You Gotta Know These North American Rivers
The Mississippi River is the second-longest in North America behind the Missouri. Referred to by Abraham Lincoln as “the father of waters,” the Mississippi begins at Lake Itasca, Minnesota, and flows 2,340 miles to a vast delta on the Gulf of Mexico, forming portions of ten state borders and the world's third-largest drainage basin. The Mississippi picks up numerous major tributaries including the Illinois, Missouri, Ohio, Arkansas, and Red Rivers and flows past numerous major cities including Minneapolis, St. Louis, Memphis, and New Orleans.
The Colorado River is the most significant river of the southwestern United States. Beginning in Rocky Mountain National Park in Colorado, the Colorado River runs southwest for 1,450 miles to the Gulf of California in northwestern Mexico. The Colorado formed numerous canyons along much of its length, most notably the Grand Canyon in Arizona. The Colorado also has significant dams such as Hoover Dam near Las Vegas (forming Lake Mead) and Glen Canyon Dam in Arizona (forming Lake Powell).
The Ohio River flows 981 miles through a significant industrial region of the central United States.
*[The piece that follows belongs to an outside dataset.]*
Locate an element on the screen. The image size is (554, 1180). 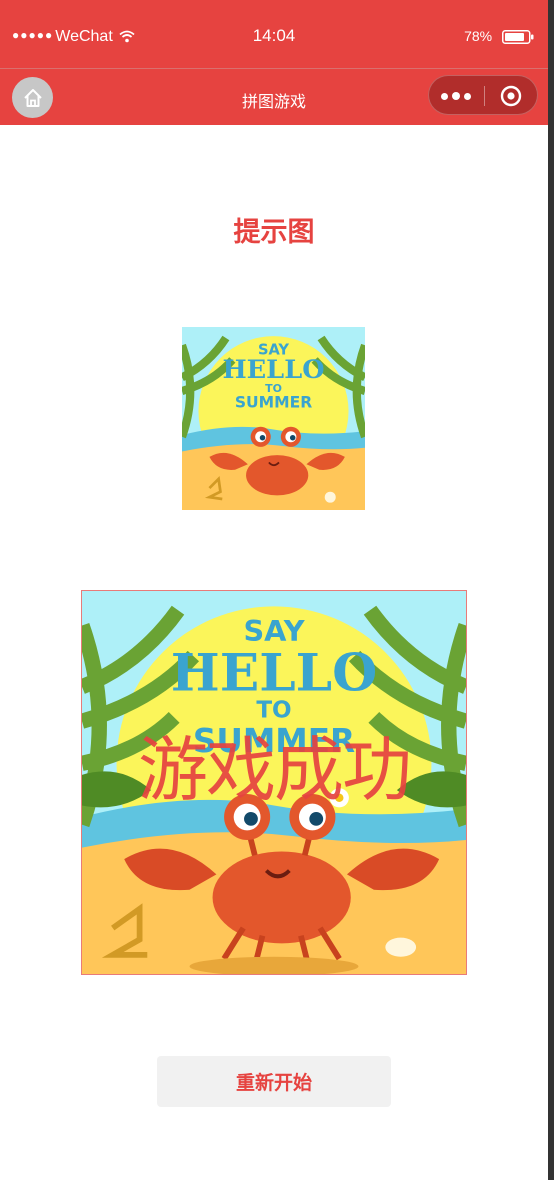
hint-hello-text: HELLO is located at coordinates (273, 370).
Historically seen as the border between the northern and southern United States, the Ohio is formed in downtown Pittsburgh by the confluence of the Allegheny and Monongahela Rivers, flowing past Wheeling, Cincinnati, Louisville, and Evansville, forming borders of five states before emptying into the Mississippi at Cairo, Illinois. Other major tributaries of the Ohio include the Kanawha, Kentucky, Tennessee, Wabash, and Cumberland Rivers.
The Columbia River is a vital waterway of the Pacific Northwest. Rising in the Rockies of British Columbia, the Columbia flows through Lake Revelstoke before entering Washington state. Grand Coulee Dam along the Columbia in Washington forms Lake Roosevelt. When it was completed in 1943, Grand Coulee was the largest hydroelectric plant in the world; it is still America's largest electric power plant. The Columbia receives the Yakima and Snake Rivers before forming much of the Washington-Oregon border, receiving the Willamette River in Portland before emptying into the Pacific where Lewis and Clark sighted the ocean.
The St. Lawrence River drains the Great Lakes and serves as a major waterway of eastern Canada. First explored and named by Jacques Cartier in the early 16th century, the St. Lawrence emerges from the northeastern corner of Lake Ontario in the Thousand Islands archipelago, forming the border between Ontario and New York. The St. Lawrence receives the Ottawa and Saguenay Rivers and flows through Montreal and Quebec City. At its mouth, the Gulf of St. Lawrence is one of the world's largest estuaries.
The Hudson River has been a historically significant American river since the early 17th century. Named for English explorer Henry Hudson, it flows 315 miles through eastern New York state. After receiving the Mohawk River, the Hudson flows past New York's capital of Albany and West Point before forming the boundary between Manhattan and New Jersey. The Hudson is also culturally significant as an inspiration for Washington Irving and the Hudson River School of American landscape painters.
The Missouri River is North America's longest, at 2,341 miles. The Missouri is formed in western Montana by the confluence of the Jefferson, Madison, and Gallatin Rivers. It flows past Bismarck, North Dakota and Kansas City before emptying into the Mississippi just north of St. Louis. Lewis and Clark used the Missouri as a route for exploration of the Louisiana Purchase. The Missouri is regulated by a number of major dams, including Fort Peck in Montana and Oahe Dam in South Dakota.
The Mackenzie River is the longest river of Canada. Flowing 1,080 miles out of the Great Slave Lake, the river flows past Fort Providence and Fort Simpson in Canada's Northwest Territories, emptying into a vast delta on the Beaufort Sea. The Mackenzie is the largest river flowing into the Arctic Ocean from North America. The river was named for Scottish explorer Alexander Mackenzie, who crossed Canada to the Pacific ten years before Lewis and Clark.
The Potomac River is one of America's most historic waterways. Rising at Fairfax Stone in West Virginia, the Potomac runs 405 miles, forming the border between Virginia and Maryland. Washington, D.C. was sited on the Potomac at its confluence with the Anacostia River. George Washington's plantation Mount Vernon was on the Potomac, while Robert E. Lee's two invasions north of the Potomac were major events of the Civil War.
The Rio Grande has formed the border between Texas and four Mexican states since 1848. It flows south out of Colorado through New Mexico before reaching the international boundary near El Paso. Texas's Big Bend National Park is named for the sweeping curve the Rio Grande cuts through the Sierra Madre Oriental. After leaving the mountains, the river flows past Laredo and Brownsville before it empties into the Gulf of Mexico.
This article was contributed by former NAQT writer Paul Nelson.